社会的な取り組みを応援したい市民から配当や利子のない出資金を募る
「未来バンク」は、市民が出資したお金を、環境保全や福祉、地域課題の解決に取り組む市民やNPO団体・法人へと融資する、日本初のNPOバンクだ。「バンク」と名はつくものの、営利を目的としない組合形式の金融機関であり、社会的意義のある取り組みに低利で融資を行うという、“市民による市民のための金融機関”だ。
未来バンクは、もともと1994年に日本で初めて設立されたNPOバンクである「未来バンク事業組合」と、その融資部門をもつ「未来舎」、そしてエコロジーな住宅の購入者の資金不足を補うための「天然住宅バンク」が合併し、2019年に「未来バンク」として新しくなった。

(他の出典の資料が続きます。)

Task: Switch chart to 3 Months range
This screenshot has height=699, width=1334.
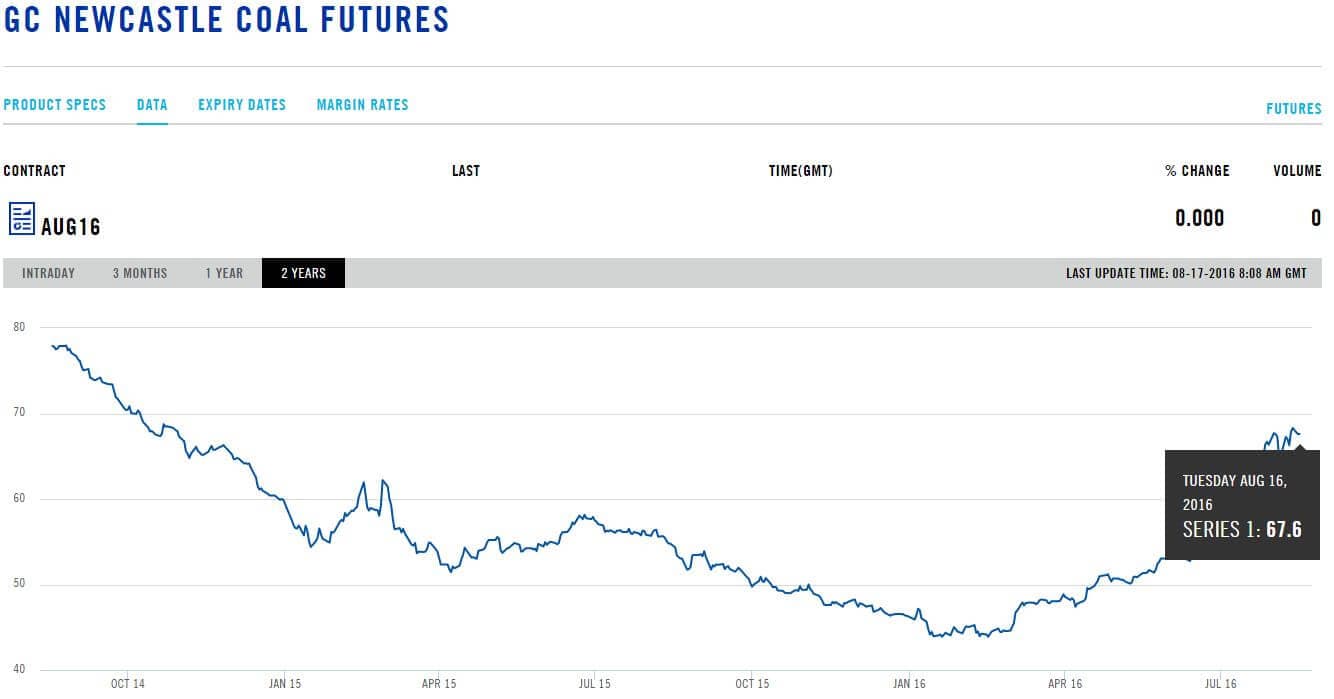Action: [140, 273]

このNPOバンクが誕生した背景に、市民が銀行に預けたお金の使い道は、銀行の判断に委ねられ、預けた人の意志は反映されないという構造的な課題があった。市民が環境活動や福祉、地域再生といった分野にお金が使われることを望んでも、それが実現されるとは限らず、一方で、社会的な事業を行うNPOなどは、収益性の低さから金融機関からの融資が困難だった。
こうした課題を解決するために設計されたのが未来バンクの仕組みである。まず、市民が出資者として資金を預け、その資金は理事会の審査を経て、環境保全、市民事業、福祉、健康住宅、森林保全など、住みよい社会を目指す活動に対して、金利1~1.6%という低利で融資される(2025年時点)。この出資金は1万円からで、誰でも参加できる。
融資には5つの種類があり、たとえば補助金交付までの一時的な資金をカバーする「つなぎ融資」や、最大300万円までの「一般融資」、リスクや金額が大きい場合に使える「特定担保提供融資」などがある。融資を受けるには組合への加入が必要であり、申請者自身も出資者となることが求められる。なお、出資者には配当や利子、元本保証がないものの、総会での議決権を持ち、資金の使途がすべて公開される。「誰に、何のために使われたか」が見えるこの透明性が、出資者の信頼と社会参加の実感を支えている。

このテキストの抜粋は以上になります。